Rappel des faits: Lors de la Foire agricole, forestière et agroalimentaire de Libramont 2009, le stand de l'Afsca avait été pris pour cible par de manifestants. Un stand qui, ensuite, fut abandonné jusqu'au terme de cette édition. Parmi ces manifestants, deux agriculteurs d'Hemptinne (Florennes), Daniel et Alexandre Balle, un père et son fils, ont été désignés comme les meneurs du groupe de manifestants.
Contexte
Cette année-là, la Foire de Libramont, tombait en pleine crise du secteur laitier. Une crise qui avait poussé, à l'époque, les agriculteurs de toute l'Europe à manifester avec force pour une baisse des quotas laitiers et pour davantage d'aides des instances européennes.
L'ensemble de la scène a été filmé, on y voit une cinquantaine de personnes détruisant le stand. Le film permet également d'identifier le père tenant une cruche de lait avec laquelle il menace les policiers et le fils portant une bombe de peinture à la main qui lui a servi plus tard à dessiner un trident.
Sur base de témoignage ces personnes ont été identifiées comme faisant partie des meneurs, ce qu'ils ont reconnu. En plus de destruction de biens publics, le père et le fils doivent répondre de rébellion envers les policiers.Dans son réquisitoire, le procureur du roi avait avancé que "Des vies avaient été mises en danger lors de la chute des mats de drapeaux qui sont tombés à quelques centimètres de gens qui ne doivent leur survie qu'à la chance".
La sanction
Le père est condamné à purger huit mois de prison assortis d'un sursis total de trois ans.Son fils, Alexandre, a été condamné à 100 heures de travail – ou à huit mois d'emprisonnement en cas d'inexécution de cette peine – avec, pour la moitié, un sursis de trois ans par le tribunal correctionnel.

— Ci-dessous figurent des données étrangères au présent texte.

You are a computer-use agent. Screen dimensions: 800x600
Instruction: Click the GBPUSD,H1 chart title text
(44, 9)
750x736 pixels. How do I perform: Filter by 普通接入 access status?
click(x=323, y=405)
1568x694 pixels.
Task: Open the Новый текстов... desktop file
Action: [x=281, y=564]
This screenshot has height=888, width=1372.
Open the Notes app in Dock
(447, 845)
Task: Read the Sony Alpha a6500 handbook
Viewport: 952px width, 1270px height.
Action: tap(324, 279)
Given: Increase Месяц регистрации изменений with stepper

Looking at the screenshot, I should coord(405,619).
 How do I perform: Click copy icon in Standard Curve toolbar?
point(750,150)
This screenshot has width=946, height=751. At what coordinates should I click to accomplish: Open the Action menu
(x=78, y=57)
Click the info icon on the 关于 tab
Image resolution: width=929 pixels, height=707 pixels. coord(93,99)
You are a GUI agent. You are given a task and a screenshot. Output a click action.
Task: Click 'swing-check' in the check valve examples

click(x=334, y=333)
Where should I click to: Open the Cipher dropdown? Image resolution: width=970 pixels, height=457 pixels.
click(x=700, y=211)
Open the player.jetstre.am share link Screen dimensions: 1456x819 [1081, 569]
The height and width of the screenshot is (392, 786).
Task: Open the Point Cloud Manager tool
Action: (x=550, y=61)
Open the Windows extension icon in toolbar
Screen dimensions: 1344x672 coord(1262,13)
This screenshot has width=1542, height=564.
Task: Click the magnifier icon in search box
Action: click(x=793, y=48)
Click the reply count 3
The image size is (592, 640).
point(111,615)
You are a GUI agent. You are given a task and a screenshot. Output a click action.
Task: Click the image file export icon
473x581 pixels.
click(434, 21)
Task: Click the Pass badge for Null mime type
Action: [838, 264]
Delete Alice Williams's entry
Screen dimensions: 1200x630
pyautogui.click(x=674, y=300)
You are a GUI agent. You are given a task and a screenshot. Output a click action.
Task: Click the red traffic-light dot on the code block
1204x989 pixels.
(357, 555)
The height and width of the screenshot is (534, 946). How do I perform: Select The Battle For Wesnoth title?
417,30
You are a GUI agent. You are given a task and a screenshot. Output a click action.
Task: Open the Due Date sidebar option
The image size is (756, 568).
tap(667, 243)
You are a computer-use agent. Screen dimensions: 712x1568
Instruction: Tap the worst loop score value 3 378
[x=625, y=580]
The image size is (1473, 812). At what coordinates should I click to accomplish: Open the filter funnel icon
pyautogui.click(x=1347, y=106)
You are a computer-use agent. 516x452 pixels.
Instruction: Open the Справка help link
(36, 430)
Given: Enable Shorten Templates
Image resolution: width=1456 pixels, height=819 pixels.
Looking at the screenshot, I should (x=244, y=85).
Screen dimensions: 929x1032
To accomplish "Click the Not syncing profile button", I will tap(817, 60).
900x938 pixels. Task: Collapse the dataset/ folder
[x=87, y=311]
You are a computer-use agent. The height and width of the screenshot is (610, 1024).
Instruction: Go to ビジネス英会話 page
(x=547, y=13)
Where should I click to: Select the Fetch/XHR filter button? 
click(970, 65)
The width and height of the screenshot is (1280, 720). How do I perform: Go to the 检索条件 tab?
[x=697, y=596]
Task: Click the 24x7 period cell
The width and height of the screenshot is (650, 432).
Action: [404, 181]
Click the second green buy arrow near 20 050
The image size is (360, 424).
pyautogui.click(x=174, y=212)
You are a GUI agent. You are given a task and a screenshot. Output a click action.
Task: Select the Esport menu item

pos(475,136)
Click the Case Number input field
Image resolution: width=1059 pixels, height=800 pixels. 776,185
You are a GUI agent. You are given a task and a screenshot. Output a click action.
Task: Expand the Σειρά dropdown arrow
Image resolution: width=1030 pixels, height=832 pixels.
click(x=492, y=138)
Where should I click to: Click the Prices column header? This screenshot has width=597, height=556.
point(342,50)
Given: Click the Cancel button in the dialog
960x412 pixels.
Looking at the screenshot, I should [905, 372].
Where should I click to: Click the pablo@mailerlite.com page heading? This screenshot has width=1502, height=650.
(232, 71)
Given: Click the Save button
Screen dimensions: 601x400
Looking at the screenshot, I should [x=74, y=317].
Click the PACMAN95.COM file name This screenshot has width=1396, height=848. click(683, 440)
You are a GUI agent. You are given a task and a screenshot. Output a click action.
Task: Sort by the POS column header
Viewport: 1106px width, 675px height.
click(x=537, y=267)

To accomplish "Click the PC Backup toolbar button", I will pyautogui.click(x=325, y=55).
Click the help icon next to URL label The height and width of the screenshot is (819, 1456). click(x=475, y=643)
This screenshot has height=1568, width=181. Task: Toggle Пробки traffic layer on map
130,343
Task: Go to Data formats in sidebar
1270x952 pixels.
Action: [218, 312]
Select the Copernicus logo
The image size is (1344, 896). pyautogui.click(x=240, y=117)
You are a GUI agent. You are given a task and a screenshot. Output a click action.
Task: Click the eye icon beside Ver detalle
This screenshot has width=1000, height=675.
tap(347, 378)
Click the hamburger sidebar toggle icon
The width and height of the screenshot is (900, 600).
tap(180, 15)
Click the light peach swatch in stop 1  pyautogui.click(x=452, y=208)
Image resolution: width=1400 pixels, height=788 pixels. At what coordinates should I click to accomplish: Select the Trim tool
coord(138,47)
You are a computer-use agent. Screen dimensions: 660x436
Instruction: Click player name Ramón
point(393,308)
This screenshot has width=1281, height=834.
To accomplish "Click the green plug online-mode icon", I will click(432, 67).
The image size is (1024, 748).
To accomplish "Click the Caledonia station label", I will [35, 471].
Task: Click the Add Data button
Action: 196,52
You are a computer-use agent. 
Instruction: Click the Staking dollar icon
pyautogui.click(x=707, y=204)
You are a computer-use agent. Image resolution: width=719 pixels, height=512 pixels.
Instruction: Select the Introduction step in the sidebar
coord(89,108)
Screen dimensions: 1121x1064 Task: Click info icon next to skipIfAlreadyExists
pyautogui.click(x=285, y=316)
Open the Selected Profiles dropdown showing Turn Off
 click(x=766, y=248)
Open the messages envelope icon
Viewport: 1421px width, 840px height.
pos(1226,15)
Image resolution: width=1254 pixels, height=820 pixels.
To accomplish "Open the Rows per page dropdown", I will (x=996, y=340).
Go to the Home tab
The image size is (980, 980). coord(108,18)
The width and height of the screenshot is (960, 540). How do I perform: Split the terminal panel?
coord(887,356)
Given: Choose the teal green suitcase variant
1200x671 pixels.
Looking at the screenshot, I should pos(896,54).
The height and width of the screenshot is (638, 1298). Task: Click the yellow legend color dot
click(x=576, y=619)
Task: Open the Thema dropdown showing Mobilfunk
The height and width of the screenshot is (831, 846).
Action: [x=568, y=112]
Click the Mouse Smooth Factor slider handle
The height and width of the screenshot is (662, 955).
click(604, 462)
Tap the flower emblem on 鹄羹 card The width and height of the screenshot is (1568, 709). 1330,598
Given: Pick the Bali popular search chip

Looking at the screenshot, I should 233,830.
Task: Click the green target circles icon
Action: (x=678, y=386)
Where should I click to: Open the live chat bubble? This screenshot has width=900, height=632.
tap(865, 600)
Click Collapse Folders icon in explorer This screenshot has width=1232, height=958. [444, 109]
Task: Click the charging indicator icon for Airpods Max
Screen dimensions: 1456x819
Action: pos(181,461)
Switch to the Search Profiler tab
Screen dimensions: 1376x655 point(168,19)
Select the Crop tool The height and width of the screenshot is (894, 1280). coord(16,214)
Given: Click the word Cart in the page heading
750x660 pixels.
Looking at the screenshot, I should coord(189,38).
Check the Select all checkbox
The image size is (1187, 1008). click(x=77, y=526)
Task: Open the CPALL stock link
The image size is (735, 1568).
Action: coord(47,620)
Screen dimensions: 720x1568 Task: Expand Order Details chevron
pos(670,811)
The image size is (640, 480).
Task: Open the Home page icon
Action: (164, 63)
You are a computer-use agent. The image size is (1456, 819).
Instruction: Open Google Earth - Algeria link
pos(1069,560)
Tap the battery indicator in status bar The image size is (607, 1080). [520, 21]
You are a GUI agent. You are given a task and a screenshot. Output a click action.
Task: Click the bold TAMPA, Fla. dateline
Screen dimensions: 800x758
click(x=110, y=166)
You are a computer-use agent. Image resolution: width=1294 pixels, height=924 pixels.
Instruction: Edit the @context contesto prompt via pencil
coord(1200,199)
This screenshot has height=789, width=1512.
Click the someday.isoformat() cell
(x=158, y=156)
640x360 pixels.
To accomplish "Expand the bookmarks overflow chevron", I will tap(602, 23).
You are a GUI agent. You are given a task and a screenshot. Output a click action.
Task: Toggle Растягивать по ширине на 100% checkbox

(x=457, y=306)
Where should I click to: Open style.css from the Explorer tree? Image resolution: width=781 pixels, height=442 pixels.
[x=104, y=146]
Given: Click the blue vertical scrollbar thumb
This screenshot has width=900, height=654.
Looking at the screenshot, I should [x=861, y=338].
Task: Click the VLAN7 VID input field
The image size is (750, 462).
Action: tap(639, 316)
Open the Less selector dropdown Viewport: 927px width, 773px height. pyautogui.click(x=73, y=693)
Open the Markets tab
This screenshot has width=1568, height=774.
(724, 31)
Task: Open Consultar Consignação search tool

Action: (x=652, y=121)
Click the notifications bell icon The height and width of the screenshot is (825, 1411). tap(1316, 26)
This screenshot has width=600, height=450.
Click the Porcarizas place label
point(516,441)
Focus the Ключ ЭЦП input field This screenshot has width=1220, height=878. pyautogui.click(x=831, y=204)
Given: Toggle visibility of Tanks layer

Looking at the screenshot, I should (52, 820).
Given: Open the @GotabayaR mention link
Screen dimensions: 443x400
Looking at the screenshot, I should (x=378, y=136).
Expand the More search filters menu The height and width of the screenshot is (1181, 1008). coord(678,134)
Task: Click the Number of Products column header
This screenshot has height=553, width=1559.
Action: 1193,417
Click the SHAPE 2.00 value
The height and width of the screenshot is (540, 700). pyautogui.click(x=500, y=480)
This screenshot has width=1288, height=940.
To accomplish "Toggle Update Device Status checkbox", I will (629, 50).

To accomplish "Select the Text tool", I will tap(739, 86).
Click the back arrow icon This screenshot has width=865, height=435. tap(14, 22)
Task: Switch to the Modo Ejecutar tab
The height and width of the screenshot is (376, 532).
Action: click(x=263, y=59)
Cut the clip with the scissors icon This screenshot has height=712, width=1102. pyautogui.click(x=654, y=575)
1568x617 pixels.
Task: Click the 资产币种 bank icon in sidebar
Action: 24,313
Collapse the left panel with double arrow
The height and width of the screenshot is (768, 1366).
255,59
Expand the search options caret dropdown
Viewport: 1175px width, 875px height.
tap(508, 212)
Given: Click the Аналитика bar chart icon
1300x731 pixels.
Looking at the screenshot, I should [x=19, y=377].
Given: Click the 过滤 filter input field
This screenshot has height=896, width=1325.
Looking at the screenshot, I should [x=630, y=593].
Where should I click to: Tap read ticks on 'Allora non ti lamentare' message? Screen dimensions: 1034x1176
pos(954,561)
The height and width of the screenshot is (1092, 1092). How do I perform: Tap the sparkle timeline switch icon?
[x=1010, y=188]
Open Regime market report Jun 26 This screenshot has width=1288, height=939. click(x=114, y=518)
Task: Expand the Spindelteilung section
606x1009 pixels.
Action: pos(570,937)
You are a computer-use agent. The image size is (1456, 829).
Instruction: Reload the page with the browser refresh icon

Au civil, les deux hommes ont été condamnés solidairement, et à titre provisionnel, à payer 10.000 € à l'Afsca, 1.338 € au SPF Économie, 4.713 € à l'Inasti ainsi qu'un euro provisionnel au SPF Finances, au BIRB et au policier également constitués en tant que parties civiles. Ces sommes correspondent aux dommages subis par chacune des parties civiles le jour des faits.
Le CRIOC souhaite que les dommages et intérêts versés à l'Afsca permettront de renforcer les contrôles dans les restaurants, salons et foires commerciales ainsi que lesa ctions de prévention organisées par l'Agence. Par ailleurs, ce jugement illustre bien que dans la défense d'une cause, toute action de revendication n'est pas la bienvenue. Si la crise laitière est difficile pour les agriculteurs, elle ne justifie pas n'importe quelle action : des actions constructives doivent être privilégiées, afin de permettre un débat propice aux décisions des parties prenantes et des autorités, sans oublier les consommateurs et leus organisations.